### ABOUT THIS EXERCISE
Each line of the data below containing "computer" needs to be listed.

** Opening EXCERPTED DATA block **

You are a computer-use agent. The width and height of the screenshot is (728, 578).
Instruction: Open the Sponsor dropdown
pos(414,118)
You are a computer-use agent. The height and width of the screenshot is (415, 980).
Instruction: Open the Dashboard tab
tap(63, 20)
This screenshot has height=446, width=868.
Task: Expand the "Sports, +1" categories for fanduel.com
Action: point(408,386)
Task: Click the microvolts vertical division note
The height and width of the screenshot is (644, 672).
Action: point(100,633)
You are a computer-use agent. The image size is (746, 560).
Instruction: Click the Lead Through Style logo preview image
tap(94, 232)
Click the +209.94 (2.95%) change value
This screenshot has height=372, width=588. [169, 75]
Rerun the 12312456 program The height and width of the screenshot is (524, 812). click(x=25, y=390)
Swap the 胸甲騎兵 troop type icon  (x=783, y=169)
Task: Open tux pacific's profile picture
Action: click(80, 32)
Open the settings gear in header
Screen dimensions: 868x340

** Closing EXCERPTED DATA block **

### EXERCISE RESULT
You are a computer-use agent. The width and height of the screenshot is (728, 578).
You are a computer-use agent. The height and width of the screenshot is (415, 980).
You are a computer-use agent. The image size is (746, 560).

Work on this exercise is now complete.